MANASSAS, Va. (AP) - Former presidential press secretary Jody Powell, whose Confederate ancestors fought in the Battle of Second Manassas, is joining the attack on plans to build a shopping mall near the battlefield.
Powell said the fight to preserve the site near the Manassas Battlefield National Park is worthy because encroaching development is a problem at many battlefields and historic sites.
″Goodness, if you can’t stop something this bad, then what hopes do you have of fending off more creeping sorts of problems, where a park gets nibbled to death?″ Powell said Tuesday.
Powell is putting the resources of his firm, Ogilvy & Mather Public Affairs of Washington, at the disposal of the Save the Battlefield Coalition.

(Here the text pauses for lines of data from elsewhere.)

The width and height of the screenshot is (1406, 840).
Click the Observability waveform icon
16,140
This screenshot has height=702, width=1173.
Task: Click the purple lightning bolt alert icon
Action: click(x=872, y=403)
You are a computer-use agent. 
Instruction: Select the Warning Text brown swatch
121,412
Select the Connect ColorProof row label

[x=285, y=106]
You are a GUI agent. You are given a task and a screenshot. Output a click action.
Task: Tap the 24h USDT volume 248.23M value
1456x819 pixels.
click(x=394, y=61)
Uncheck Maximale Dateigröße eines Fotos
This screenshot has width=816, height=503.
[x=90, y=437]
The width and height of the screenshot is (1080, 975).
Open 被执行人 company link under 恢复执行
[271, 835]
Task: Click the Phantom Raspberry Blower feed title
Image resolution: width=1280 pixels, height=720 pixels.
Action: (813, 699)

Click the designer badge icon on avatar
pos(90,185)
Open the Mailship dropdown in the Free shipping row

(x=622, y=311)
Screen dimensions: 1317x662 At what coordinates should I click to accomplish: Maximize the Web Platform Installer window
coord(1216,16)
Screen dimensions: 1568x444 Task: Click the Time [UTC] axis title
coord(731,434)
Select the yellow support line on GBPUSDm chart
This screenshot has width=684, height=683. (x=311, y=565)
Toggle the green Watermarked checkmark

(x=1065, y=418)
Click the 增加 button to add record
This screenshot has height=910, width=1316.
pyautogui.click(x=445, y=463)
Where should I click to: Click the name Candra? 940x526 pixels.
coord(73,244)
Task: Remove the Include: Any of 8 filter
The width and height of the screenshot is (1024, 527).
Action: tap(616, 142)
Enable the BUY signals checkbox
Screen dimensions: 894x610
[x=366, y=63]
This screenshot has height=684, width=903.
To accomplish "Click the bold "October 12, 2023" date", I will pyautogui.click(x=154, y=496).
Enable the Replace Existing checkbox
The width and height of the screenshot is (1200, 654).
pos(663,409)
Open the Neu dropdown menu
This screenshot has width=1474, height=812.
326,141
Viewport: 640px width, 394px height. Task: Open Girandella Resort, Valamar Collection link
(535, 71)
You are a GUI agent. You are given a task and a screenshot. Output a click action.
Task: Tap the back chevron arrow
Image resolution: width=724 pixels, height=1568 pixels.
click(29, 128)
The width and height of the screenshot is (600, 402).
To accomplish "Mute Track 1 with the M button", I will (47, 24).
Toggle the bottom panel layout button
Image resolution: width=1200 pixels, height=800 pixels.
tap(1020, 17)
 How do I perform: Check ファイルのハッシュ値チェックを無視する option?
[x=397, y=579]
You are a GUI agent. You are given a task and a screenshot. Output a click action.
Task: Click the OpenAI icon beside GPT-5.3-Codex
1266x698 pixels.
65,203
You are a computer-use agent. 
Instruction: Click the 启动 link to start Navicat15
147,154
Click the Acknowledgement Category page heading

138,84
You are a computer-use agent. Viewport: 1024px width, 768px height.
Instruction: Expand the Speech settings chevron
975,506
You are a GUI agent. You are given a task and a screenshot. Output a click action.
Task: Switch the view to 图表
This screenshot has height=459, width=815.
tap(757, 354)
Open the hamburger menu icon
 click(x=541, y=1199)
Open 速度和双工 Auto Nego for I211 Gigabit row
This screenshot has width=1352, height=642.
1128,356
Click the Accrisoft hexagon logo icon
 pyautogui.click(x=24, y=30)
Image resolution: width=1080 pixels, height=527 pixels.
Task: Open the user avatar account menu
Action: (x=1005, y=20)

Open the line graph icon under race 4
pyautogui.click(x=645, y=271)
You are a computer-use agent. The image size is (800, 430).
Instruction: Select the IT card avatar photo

Ten of his ancestors fought at the Battle of Second Manassas in 1862, part of which was waged on land where the Hazel-Peterson Cos. of Fairfax plan to break ground for William Center.
PHOENIX, Ariz. (AP) - Rolling Stone magazine’s choice to cover the impeachment trial of Gov. Evan Mecham has some experience with embattled chief executives - former Nixon aide John Ehrlichman.
Ehrlichman, who spent 18 months in prison for his role in the Watergate scandal, called the assignment ″a match made in heaven.″
″I’m working on a novel and it has an impeachment scene in it, so I was going to come over and take a look at this anyway,″ Ehrlichman said Tuesday. ″It’s a ready-made opportunity to observe. Secondly, it’s a subject that intrigues me. I certainly have some feel for the underlying issues.″
Ehrlichman, 63, lives in Santa Fe, N.M., and is working on his seventh novel, a story about a fictional U.S. president.
NEW YORK (AP) - Millionaire philanthropist Armand Hammer wants to wipe out cancer by the year 2000, and is leading a campaign to raise $1 billion a year for research on the killer disease.
Hammer said he hopes to raise $500 million in private contributions, then have that matched by federal funds. Some members of Congress already have agreed to support the effort, he said in a telephone interview Wednesday.
Hammer, chairman and chief executive officer of Occidental Petroleum Corp., already has donated $100,000 for cancer research and has received commitments from nine other industrialists to do the same.
The money will go directly to research at the National Cancer Institute in Bethesda, Md., said Hammer, a non-practicing physician who turns 90 in May. ″There will be no overhead charges,″ he said.
The institute’s annual research budget is $1.4 billion.